Mark W. Kline, MD, has been treating children with HIV/AIDS since the epidemic first surfaced among these youngest of patients in the late 1980s. He has been instrumental in investigations of clinical therapies that have radically changed the outlook for children with HIV/AIDS. Children who once had little hope now have access to successful treatments that are allowing them to enter adulthood with a quality of life never imagined only 15 years ago.
Dr. Kline is the J.S. Abercrombie Professor and Chairman of the Department of Pediatrics at Baylor College of Medicine (BCM) and Physician-in-Chief of Texas Children’s Hospital. Additionally, as President of the Baylor International Pediatric AIDS Initiative (BIPAI) at Texas Children’s Hospital, Dr. Kline oversees an ambitious program that encompasses HIV/AIDS care and treatment and health professional education and training programs in 20 African countries, Mexico, Romania, Ukraine and China.
BIPAI provides HIV/AIDS treatment to more children than any other organization worldwide. The Initiative has built a network of children’s HIV/AIDS centers across Africa that is staffed by American physicians recruited to the Pediatric AIDS Corps. The Pediatrics AIDS Corps is sending 250 doctors to Africa over five years to treat children with AIDS and train local medical professionals about this disease.
Dr. Kline is Chair of the Pediatric Infectious Diseases Society International Affairs Committee and past Chair of the American Academy of Pediatrics Committee on Pediatric AIDS. He is certified in both pediatrics and infectious diseases by the American Board of Pediatrics, and has authored more than 250 scientific articles and textbook chapters, as well as presented over 300 national and international lectures on subjects related to infectious diseases of children and international child health.
Dr. Kline received a BA degree (summa cum laude) in biology from Trinity University in 1979. He received his MD degree with Honors from Baylor College of Medicine in 1981, completed a residency in pediatrics at BCM and Texas Children’s Hospital in 1985, having served as Chief Resident in Pediatrics, and was a Postdoctoral Fellow in Pediatric Infectious Diseases at BCM and Texas Children’s.

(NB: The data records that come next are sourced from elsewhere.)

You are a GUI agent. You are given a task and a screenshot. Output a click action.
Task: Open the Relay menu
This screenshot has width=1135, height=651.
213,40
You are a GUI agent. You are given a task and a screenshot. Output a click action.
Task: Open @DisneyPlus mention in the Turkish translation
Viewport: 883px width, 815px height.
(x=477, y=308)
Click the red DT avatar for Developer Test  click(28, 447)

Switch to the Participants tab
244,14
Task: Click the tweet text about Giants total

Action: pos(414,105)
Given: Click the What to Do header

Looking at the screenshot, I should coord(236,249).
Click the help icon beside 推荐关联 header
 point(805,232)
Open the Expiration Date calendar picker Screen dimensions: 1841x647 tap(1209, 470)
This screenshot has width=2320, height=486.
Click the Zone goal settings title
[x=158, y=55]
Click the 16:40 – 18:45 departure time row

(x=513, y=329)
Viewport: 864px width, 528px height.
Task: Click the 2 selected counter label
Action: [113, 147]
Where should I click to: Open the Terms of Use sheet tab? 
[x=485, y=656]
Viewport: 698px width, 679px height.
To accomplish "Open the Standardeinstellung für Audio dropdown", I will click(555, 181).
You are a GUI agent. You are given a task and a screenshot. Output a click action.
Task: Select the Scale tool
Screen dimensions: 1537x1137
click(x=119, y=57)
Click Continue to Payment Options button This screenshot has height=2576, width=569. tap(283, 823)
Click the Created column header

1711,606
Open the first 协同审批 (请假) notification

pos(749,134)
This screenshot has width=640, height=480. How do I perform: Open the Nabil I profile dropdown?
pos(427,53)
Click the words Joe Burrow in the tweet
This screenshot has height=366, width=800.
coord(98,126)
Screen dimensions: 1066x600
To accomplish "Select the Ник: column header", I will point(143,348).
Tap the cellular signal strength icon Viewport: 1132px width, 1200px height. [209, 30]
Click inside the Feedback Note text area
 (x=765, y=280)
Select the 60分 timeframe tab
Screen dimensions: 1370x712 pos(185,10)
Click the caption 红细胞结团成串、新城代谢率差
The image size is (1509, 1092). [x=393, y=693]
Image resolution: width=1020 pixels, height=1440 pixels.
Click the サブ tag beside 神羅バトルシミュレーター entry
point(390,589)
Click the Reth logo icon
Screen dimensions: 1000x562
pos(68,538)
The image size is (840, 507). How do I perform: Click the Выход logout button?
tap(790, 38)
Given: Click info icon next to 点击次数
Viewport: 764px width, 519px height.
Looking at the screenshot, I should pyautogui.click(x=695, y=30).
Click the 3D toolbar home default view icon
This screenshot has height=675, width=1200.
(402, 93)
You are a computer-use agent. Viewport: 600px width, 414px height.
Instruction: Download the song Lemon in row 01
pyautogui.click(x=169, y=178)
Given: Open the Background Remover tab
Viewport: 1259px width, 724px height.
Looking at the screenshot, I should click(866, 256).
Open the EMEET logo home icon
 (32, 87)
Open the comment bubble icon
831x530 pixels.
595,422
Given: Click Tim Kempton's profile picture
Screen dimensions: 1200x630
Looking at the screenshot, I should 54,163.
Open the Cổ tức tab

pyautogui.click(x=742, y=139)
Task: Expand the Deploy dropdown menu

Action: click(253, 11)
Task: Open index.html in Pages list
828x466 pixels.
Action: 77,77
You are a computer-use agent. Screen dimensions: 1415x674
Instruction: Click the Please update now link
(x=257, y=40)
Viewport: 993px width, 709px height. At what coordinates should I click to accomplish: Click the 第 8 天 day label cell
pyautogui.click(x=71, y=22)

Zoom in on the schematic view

His many honors and awards include the Dag Hammarksjold Award from the International Association of Physicians in AIDS Care (1998), the Association of American Medical Colleges Humanism in Medicine Award (2002), the Annual Award in HIV/AIDS of the World Foundation for AIDS Research and Prevention (2006), the Distinguished Faculty Award of Baylor College of Medicine (2007), the Medical Award of Excellence from Ronald McDonald House Charities (2007) and the Distinguished Alumnus Award of Trinity University (2008). He is listed in Who’s Who in America.